The answer must be every line of the records below that contains the word "computer".
(GIVEN INFORMATION begins)
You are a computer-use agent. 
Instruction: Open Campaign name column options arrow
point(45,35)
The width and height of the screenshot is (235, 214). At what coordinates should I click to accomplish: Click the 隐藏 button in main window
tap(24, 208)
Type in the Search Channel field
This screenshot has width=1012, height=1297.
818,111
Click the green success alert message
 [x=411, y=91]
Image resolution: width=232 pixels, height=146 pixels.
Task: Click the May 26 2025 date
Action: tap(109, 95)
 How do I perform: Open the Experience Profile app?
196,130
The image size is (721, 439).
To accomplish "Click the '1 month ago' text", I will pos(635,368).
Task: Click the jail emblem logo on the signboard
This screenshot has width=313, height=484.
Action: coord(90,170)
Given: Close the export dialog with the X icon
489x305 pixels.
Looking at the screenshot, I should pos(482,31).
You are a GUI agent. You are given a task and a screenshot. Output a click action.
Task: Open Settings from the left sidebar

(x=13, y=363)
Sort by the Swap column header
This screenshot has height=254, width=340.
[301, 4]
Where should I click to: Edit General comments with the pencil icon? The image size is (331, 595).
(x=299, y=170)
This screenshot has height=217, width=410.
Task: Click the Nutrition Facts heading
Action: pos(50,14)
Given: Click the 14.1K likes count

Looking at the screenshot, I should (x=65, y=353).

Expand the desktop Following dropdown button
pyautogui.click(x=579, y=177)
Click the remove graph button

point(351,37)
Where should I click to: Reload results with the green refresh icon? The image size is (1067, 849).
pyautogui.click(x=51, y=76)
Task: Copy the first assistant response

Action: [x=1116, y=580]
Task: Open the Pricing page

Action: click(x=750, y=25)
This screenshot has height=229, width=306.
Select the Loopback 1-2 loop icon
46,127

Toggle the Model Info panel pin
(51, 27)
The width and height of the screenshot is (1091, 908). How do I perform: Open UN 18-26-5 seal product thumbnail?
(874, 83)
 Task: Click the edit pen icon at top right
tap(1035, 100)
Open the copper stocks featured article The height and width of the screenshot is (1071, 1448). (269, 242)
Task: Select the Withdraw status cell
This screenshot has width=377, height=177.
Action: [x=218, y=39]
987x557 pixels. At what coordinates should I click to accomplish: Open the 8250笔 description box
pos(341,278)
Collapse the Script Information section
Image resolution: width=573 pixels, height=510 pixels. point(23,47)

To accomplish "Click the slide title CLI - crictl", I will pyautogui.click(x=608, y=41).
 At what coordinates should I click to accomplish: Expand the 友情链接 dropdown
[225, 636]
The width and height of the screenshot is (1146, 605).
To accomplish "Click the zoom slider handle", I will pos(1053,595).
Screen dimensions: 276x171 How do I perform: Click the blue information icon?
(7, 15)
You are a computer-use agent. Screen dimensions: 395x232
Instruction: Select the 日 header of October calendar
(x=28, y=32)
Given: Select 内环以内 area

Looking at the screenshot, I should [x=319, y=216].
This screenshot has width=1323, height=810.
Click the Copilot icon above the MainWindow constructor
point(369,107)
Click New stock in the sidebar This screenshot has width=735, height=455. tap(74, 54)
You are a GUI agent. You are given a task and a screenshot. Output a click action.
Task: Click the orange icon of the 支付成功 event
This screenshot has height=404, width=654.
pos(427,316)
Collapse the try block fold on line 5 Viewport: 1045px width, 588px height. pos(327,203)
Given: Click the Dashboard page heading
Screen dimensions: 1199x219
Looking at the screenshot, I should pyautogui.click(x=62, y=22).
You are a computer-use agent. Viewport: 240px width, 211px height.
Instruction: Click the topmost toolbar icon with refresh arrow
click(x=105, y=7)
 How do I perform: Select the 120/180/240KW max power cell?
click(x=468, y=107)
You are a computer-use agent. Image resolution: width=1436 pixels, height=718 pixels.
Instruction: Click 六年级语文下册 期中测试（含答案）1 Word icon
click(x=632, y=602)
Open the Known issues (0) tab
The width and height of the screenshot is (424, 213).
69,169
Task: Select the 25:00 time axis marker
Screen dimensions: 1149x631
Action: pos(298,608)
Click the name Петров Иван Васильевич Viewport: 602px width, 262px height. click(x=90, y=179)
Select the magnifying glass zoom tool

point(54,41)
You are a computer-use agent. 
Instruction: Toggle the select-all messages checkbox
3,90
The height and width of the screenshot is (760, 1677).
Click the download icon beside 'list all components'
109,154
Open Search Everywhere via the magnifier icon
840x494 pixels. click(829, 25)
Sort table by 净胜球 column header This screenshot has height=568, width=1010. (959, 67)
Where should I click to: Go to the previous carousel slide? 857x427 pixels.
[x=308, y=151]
(GIVEN INFORMATION ends)
## RESPONSE BELOW
You are a computer-use agent. 
You are a computer-use agent. Screen dimensions: 395x232
You are a computer-use agent. Viewport: 240px width, 211px height.
You are a computer-use agent. Image resolution: width=1436 pixels, height=718 pixels.
You are a computer-use agent. 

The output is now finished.